Man on Horseback with Standing Figure; Female in a Landscape (from Sketchbook) 1810 - 1820
drawing, pencil, pen
portrait
drawing
light pencil work
pencil sketch
incomplete sketchy
landscape
figuration
personal sketchbook
sketchwork
ink drawing experimentation
romanticism
pen-ink sketch
pencil
horse
men
sketchbook drawing
pen
sketchbook art
initial sketch
Dimensions 9 x 11 1/2 in. (22.9 x 29.2 cm)

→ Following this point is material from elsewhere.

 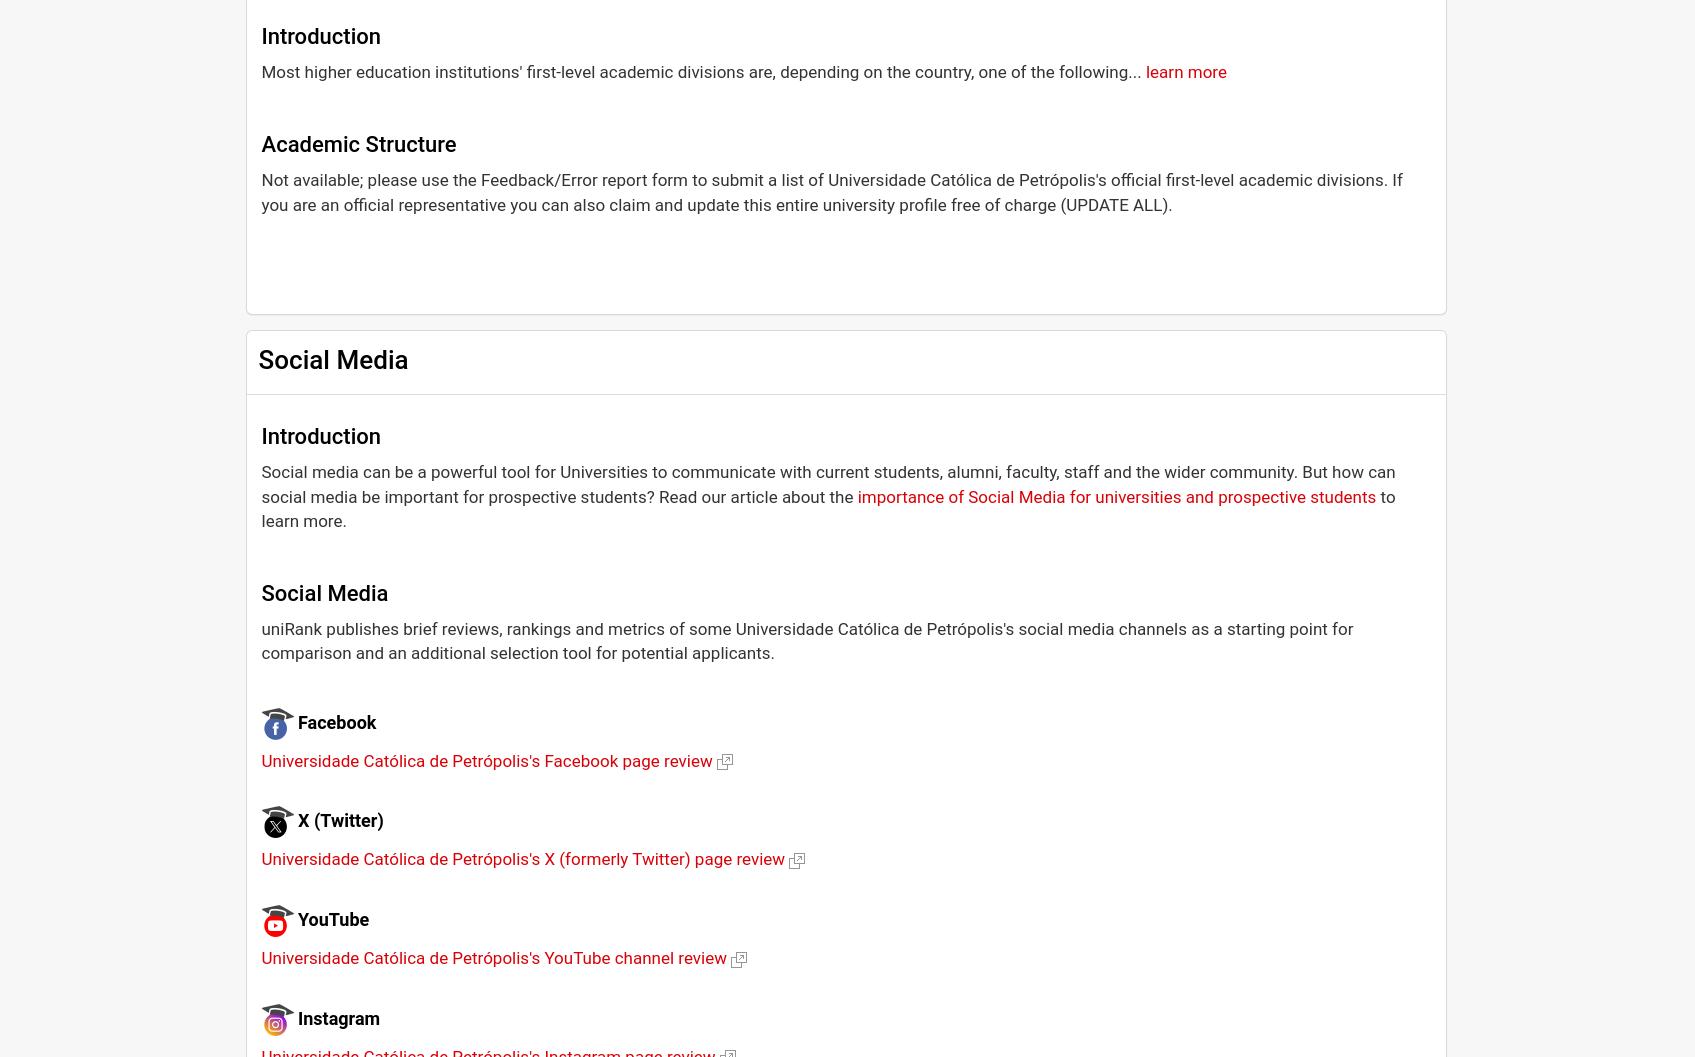 I want to click on 'Not available; please use the Feedback/Error report form to submit a list of Universidade Católica de Petrópolis's official first-level academic divisions. If you are an official representative you can also claim and update this entire university profile free of charge (UPDATE ALL).', so click(x=831, y=191).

Editor: This is "Man on Horseback with Standing Figure; Female in a Landscape" a sketchbook page by Thomas Sully, dating from around 1810-1820, made with pen and pencil. It’s so delicate and ephemeral, almost like a fleeting dream. What do you see in this work? Curator: It's fascinating to consider the sketchbook not just as a repository of ideas, but a site of labor itself. These rapidly executed sketches are records of Sully grappling with form and composition. We can consider the material realities of its production, like the cost of paper, pencils, and even the time Sully dedicated to this pursuit. How do these economical lines hint at broader social relationships to you? Editor: I see them as experiments... Sully's trying different things out, playing with the relationship between the figures and landscape. Is it typical for artists of this period to use sketchbooks in this way? Curator: Absolutely. Sketchbooks offer unique insight into an artist’s process. He could be observing people around him. Considering his economic class and social context during the romanticism era, Sully would be surrounded by wealth that fuels a vision, but may have caused him constraints depending on his patron’s needs. How do you think the materiality of these drawings influenced their reception? Did people at the time view these quick sketches as having the same value as a finished painting? Editor: Probably not the same value, I imagine that these drawings provide unique value because they offer a window into Sully's process and methods for his bigger work. It almost flattens the hierachial divide between sketch and ‘finished’ work… Curator: Precisely! By exhibiting such intimate, process-oriented work, institutions invite viewers to contemplate not only the finished product but also the labor, materials, and decisions that shaped its creation. It challenges the romantic vision of the artist as divine creator and humanizes art making process by underlining the cost, material, labor and the consumption value associated with art works. Editor: I hadn’t thought about it that way before. Looking at art this way makes the whole art experience seem more accessible to me. Curator: And that’s what material analysis helps us do - bring art closer to real life and the production realities involved.